Victoria University of Wellington, New Zealand
Franck Natali has completed his PhD from the CRHEA-CNRS (France). Before joining Victoria University of Wellington, he spent 2 years as a Postdoctoral Fellow at the University of Canterbury in Christchurch, New Zealand, and 2 years in the R&D division of Riber, a world leading supplier of products and services to the compound semiconductor community. He is now a Lecturer in Physics at the Victoria University of Wellington and an Associate Investigator of The MacDiarmid Institute for Advanced Materials and Nanotechnology. He has published more than 60 papers in reputed journals.

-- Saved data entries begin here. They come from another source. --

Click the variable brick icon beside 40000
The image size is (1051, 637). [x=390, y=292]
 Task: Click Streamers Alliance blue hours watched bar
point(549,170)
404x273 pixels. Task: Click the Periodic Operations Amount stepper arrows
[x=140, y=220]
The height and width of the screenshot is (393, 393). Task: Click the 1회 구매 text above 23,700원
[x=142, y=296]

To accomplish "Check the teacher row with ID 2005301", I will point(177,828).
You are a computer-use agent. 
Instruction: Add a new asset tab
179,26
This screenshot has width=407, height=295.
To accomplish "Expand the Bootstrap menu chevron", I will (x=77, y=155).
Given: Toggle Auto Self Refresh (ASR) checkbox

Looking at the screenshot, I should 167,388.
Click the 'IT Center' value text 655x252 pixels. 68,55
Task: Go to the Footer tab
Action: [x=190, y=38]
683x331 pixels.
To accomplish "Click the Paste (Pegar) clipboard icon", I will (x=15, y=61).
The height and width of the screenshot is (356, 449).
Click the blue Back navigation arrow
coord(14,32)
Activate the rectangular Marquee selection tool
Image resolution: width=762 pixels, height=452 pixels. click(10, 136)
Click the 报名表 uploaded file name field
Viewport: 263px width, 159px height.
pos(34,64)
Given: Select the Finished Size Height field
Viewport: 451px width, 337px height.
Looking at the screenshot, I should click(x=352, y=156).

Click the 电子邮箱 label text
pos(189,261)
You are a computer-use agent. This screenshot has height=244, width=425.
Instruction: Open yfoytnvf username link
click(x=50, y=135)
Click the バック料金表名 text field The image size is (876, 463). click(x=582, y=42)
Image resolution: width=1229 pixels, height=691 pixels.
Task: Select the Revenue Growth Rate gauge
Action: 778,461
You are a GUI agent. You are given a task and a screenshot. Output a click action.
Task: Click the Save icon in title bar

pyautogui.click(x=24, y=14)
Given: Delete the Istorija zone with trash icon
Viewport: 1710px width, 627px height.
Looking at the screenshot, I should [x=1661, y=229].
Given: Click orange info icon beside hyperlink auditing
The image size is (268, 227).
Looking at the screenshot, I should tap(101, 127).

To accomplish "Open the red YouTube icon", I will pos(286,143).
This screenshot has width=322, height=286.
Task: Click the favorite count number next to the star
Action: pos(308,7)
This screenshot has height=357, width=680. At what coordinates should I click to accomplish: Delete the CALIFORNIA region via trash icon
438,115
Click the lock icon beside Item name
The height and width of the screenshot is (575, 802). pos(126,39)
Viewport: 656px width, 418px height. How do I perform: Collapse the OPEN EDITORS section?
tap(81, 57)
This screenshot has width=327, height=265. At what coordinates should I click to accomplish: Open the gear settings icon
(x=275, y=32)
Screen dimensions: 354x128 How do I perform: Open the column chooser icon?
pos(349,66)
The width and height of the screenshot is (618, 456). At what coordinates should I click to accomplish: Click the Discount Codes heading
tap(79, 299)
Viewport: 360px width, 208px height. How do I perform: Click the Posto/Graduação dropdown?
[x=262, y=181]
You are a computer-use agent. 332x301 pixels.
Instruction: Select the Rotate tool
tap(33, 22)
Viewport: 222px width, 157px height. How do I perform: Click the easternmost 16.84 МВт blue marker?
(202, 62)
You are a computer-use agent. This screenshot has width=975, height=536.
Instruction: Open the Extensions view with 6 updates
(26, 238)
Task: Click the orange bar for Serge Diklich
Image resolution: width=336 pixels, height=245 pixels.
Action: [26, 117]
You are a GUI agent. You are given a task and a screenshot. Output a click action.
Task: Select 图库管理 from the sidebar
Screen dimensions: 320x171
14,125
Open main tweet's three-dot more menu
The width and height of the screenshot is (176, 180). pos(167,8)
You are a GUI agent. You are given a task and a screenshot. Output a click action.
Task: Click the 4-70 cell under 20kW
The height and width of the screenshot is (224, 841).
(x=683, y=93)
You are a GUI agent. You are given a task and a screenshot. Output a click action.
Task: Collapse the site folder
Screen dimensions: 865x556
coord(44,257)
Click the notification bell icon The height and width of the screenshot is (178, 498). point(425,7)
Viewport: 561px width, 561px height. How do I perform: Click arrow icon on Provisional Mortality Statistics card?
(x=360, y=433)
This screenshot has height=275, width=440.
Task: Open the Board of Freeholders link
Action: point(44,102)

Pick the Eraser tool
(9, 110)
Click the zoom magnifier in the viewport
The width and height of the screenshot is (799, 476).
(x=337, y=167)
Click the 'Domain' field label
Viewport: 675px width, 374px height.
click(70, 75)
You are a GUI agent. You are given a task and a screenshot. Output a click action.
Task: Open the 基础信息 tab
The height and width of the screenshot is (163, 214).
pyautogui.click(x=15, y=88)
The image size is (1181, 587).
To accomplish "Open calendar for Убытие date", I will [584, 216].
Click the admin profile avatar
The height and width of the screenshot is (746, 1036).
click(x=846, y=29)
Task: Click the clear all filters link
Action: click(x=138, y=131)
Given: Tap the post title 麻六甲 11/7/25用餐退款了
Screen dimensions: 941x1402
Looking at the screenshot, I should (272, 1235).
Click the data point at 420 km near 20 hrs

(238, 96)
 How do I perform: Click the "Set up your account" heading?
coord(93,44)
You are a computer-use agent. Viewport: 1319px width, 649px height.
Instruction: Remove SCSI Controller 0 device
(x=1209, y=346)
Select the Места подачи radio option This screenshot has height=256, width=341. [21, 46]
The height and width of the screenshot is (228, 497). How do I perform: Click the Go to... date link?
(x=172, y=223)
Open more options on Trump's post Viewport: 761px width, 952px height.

Diluted ferromagnetic semiconductors (DMS), which are formed by a dilute concentration of magnetic atoms incorporated into semiconductor materials, are seen as the most promising materials for spintronic device applications. To date the front runners are GaN and wide band gap materials doped with transition or rare-earth metals, based on the expectation of devices operating above room temperature. However although there have been a lot of progress over the last decade to accomplish this task, there is still a lack of complete understanding of the ferromagnetic exchange interaction. Furthermore growth issues such as the segregation of secondary phases or generation of defects when increasing the dopant concentration must still be overcome. On top of that, in such system the magnetic dopants tend to act as electronic dopants too making it difficult to control independently the carrier concentration and the magnetism. These problems have motivated to seek intrinsic ferromagnetic semiconductors. In this context the author has shown the rare-earth nitrides (RENs) appear as attractive alternatives; most of the fourteen REN elements combine the properties of the ferromagnet and the semiconductor, an exceedingly rare combination. It was also demonstrated that they are epitaxy compatible materials with group III-nitrides, the technologically important family for the fabrication of optoelectronic devices and high power transistors. Here, the author will take stock of where the progress has occurred within recent years in both the epitaxial growth and experimental field in view of developing proof-of concept spintronics device based on RENs and group-III nitrides.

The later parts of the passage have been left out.